See documentations for more information on the new API
Recently there has been more and more report about installation issues:
- Installing Triton before upgrading pytorch can create some issues because Triton uses some torch headers
- llvm-10-dev not available on some platform; llvm-11-dev not available on e.g. Ubuntu.
absence of nightly builds
This PR should fix all these issues. Some CMake tricks are used to download and install llvm at build time. Triton Python bindings were modified to remove dependence on pytorch ops. Midnight CI job added to generate binary wheels for all Triton version and update them on pypi's new triton-nightly project.
This PR will also make it very easy to use LLVM forks in the future for whatever needs we have.
This PR adds an automatic memory alignment mechanism in the Triton runtime. Specifically, the JIT compiler detects the alignment (in bytes) of each pointer argument as well as the largest power of two divisor (between 1 and 16) of each integer argument. Proper .aligned and .multipleof attributes are then added to the Triton-IR on-the-fly for all auto-tunable kernels. There is a cache that remembers all the kernels compiled for each possible configuration.

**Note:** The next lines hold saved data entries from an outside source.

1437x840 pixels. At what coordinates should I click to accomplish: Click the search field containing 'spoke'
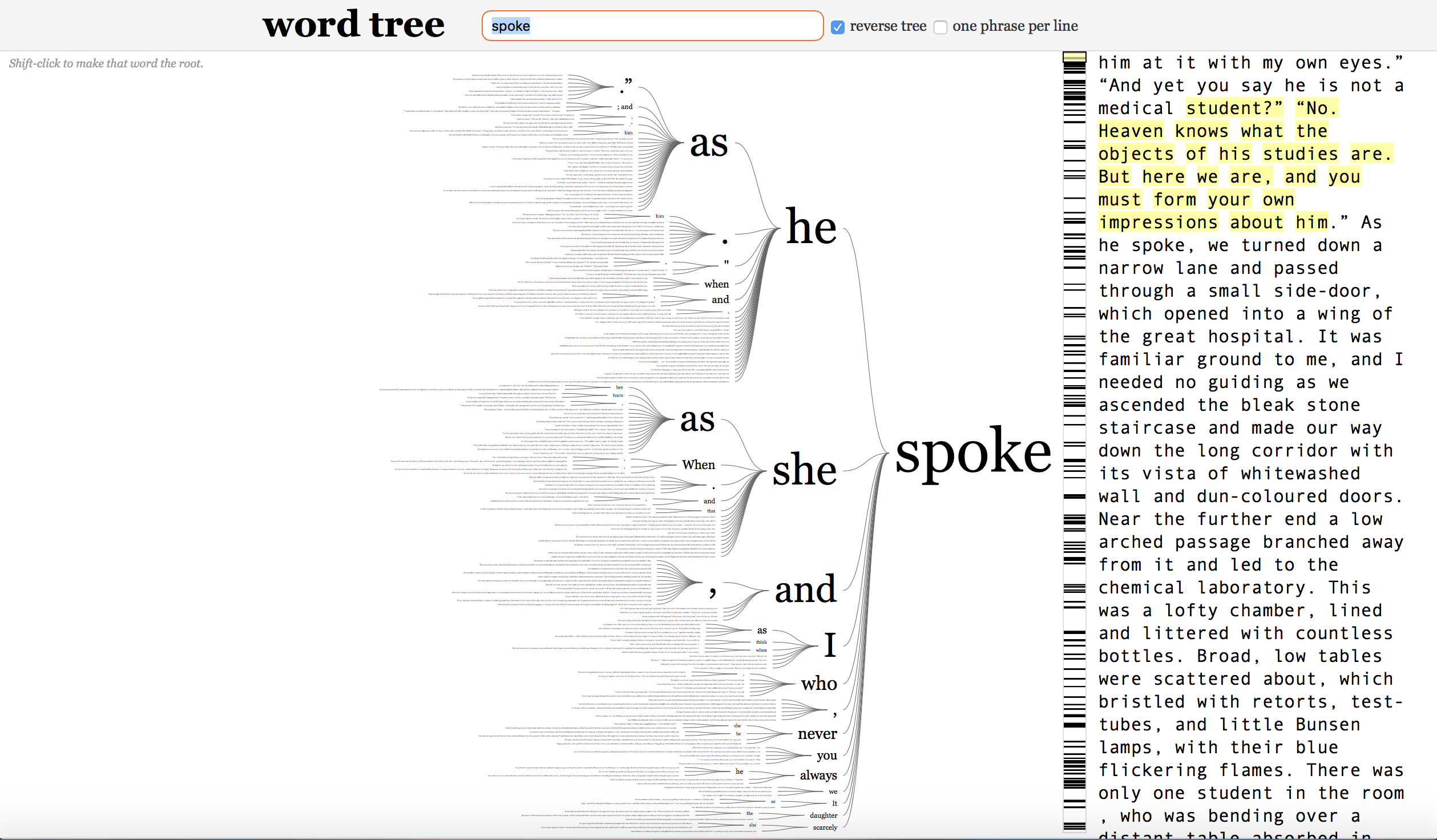pyautogui.click(x=652, y=26)
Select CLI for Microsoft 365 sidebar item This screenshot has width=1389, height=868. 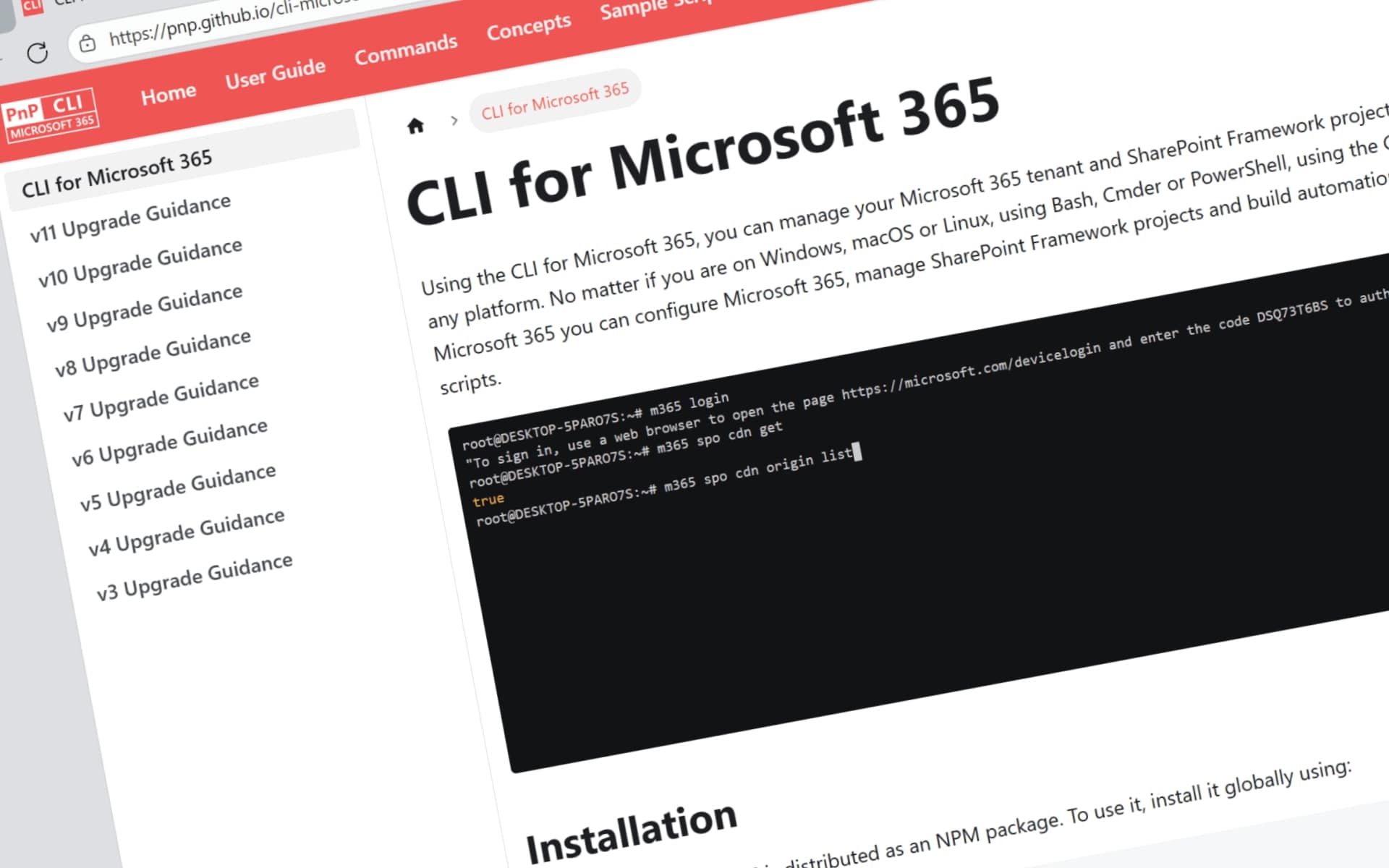point(117,174)
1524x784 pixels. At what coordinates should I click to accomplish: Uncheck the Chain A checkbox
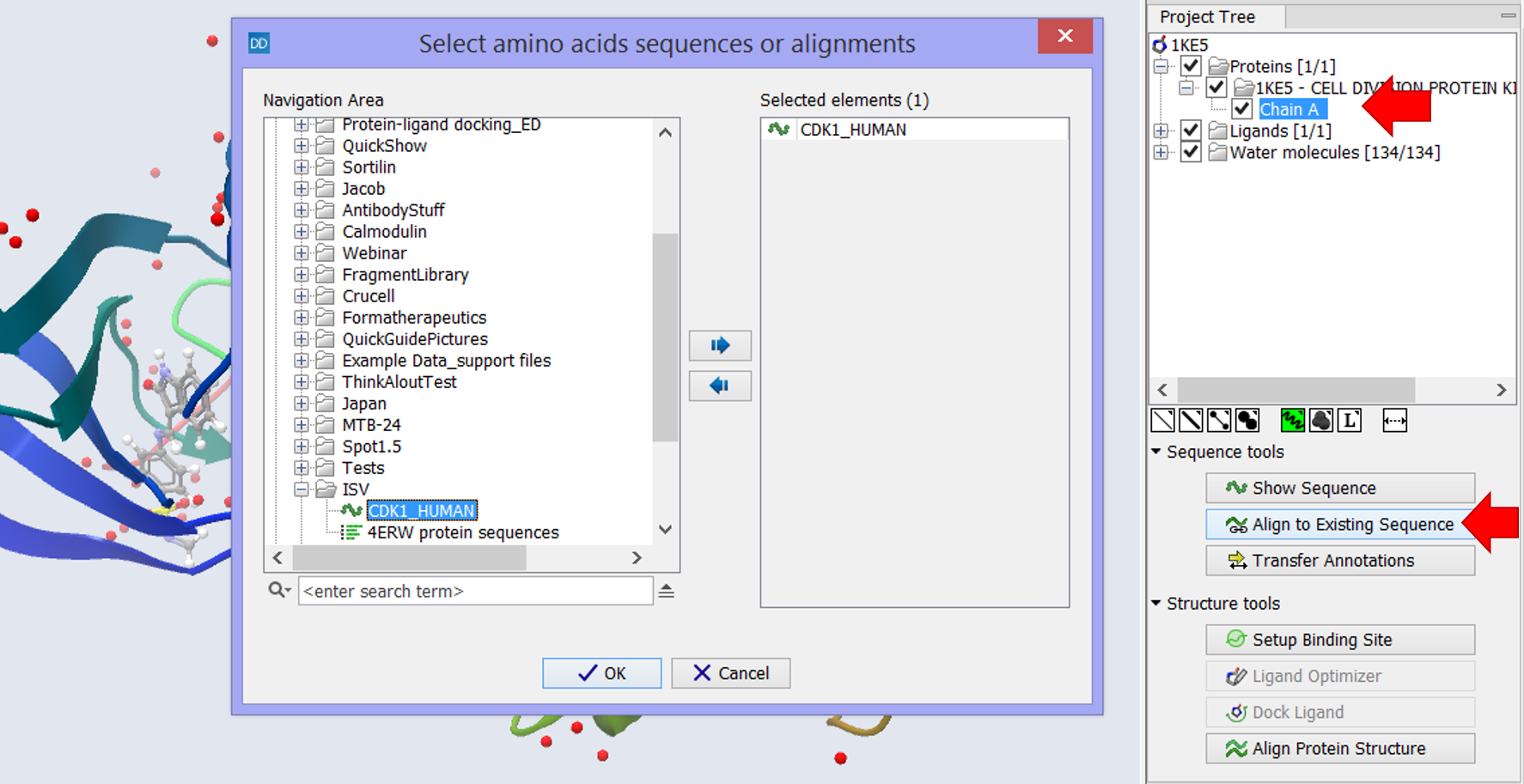(1241, 109)
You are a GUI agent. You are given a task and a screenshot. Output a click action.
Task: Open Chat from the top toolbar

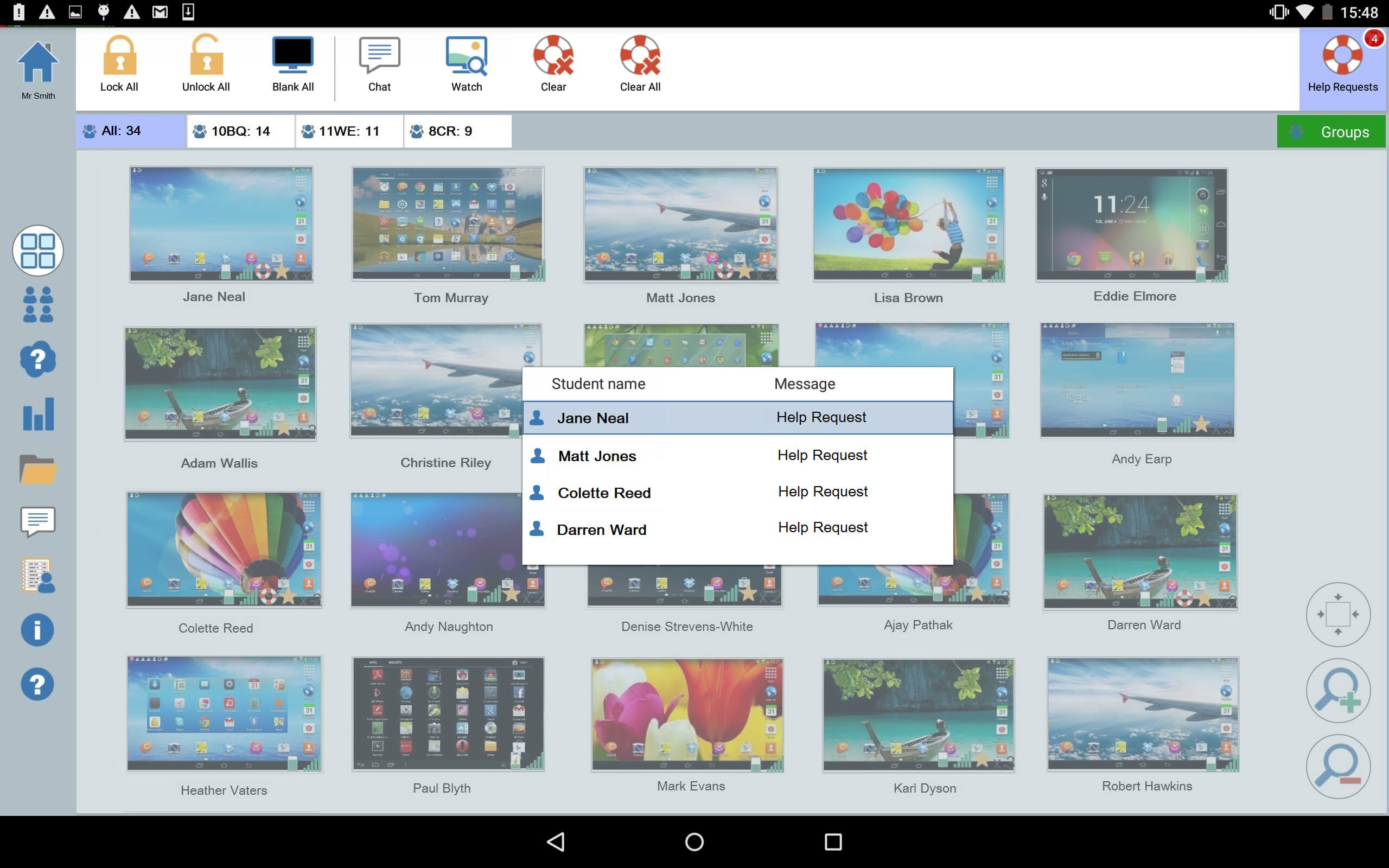tap(379, 56)
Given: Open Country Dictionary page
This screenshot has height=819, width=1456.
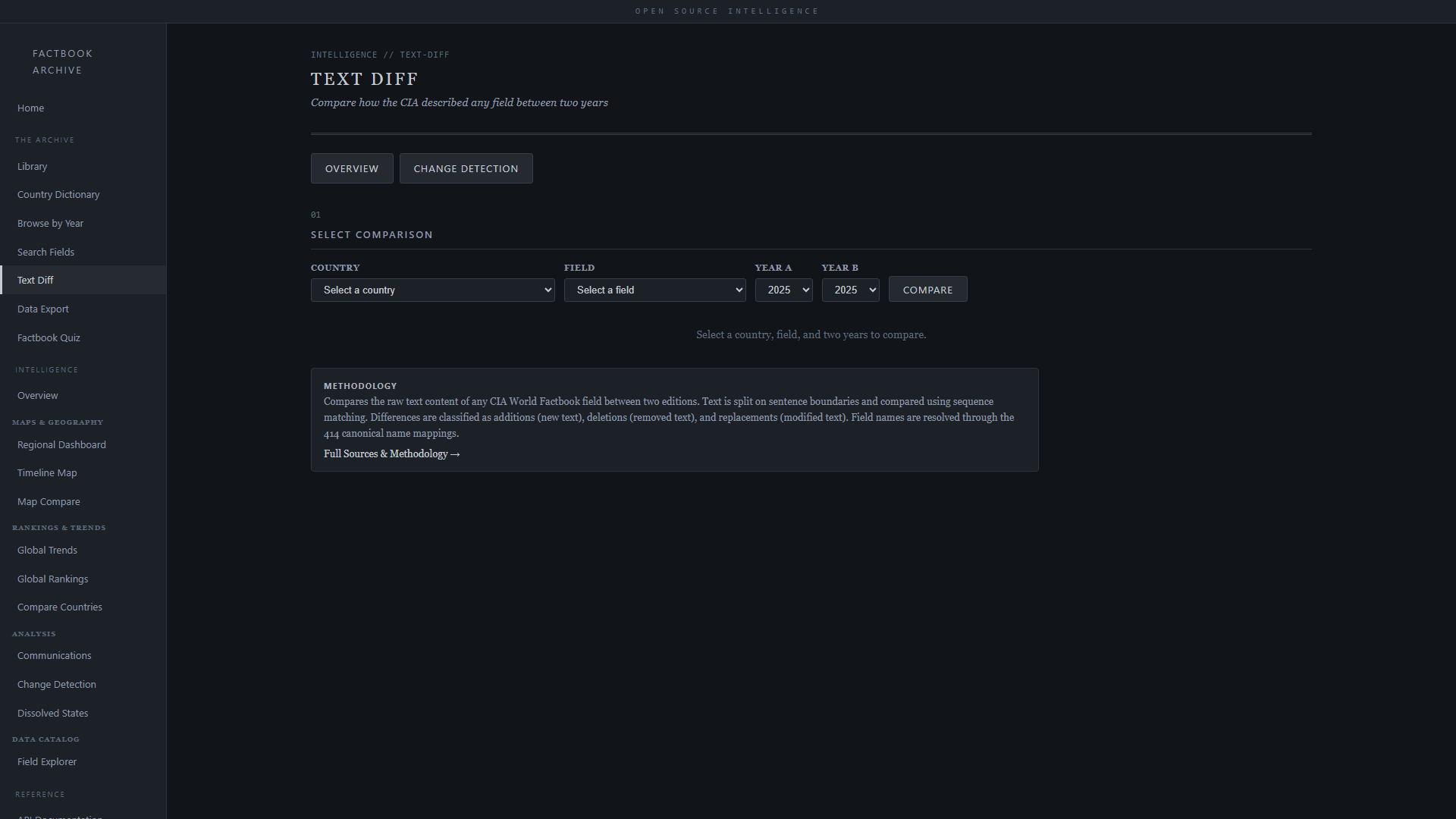Looking at the screenshot, I should click(58, 195).
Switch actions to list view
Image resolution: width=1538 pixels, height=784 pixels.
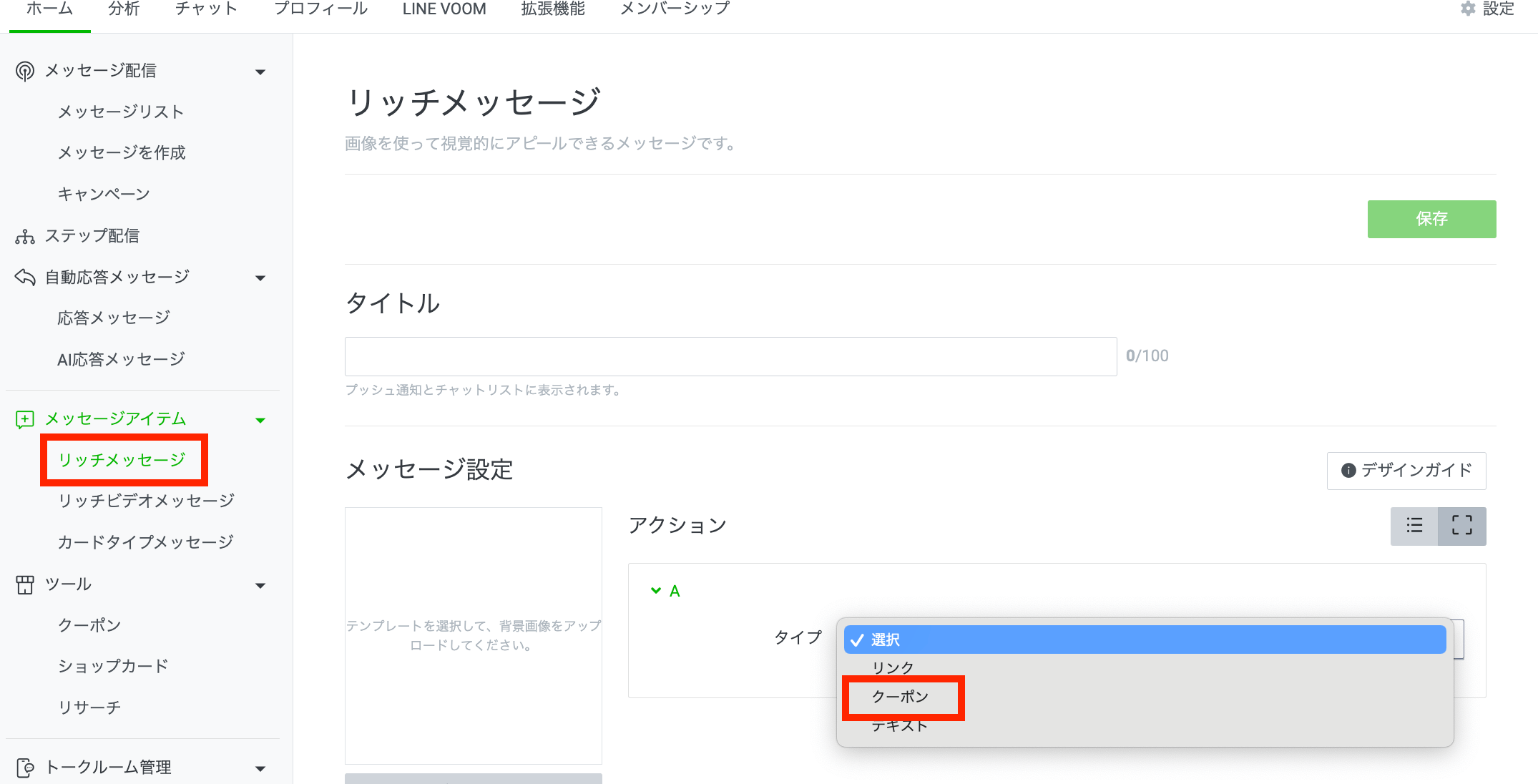(1414, 526)
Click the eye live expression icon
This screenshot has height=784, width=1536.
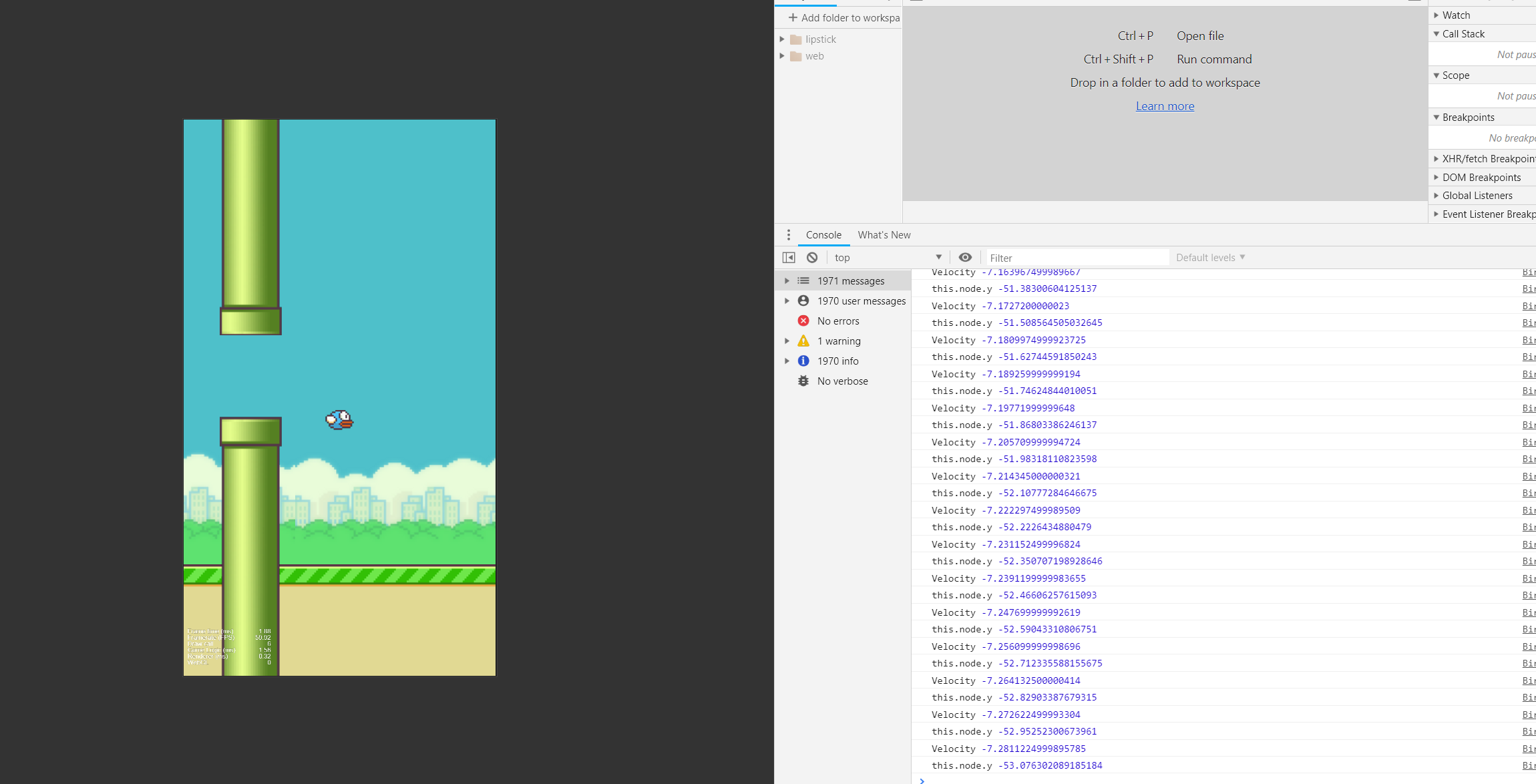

This PR also includes substantial cleaning of the Python API. This adds 2-3us overhead, mostly due to accessing integer #defines from the auto-tuned compilation options. The previous solution was slightly faster but hacky and potentially unsafe, so this is preferred for now.
Improved handling of asynchronous copy, scheduling and synchronization for A100. Now achieving CUTLASS-like performance on large square dense matrix multiplication tasks
This adds a bench functionality to the setup.py that can be used to run the benchmark suite and generates a bunch of csv files (and optionally plots)
python setup.py bench
python setup.py bench --with-plots
python setup.py bench --filter=cross_entropy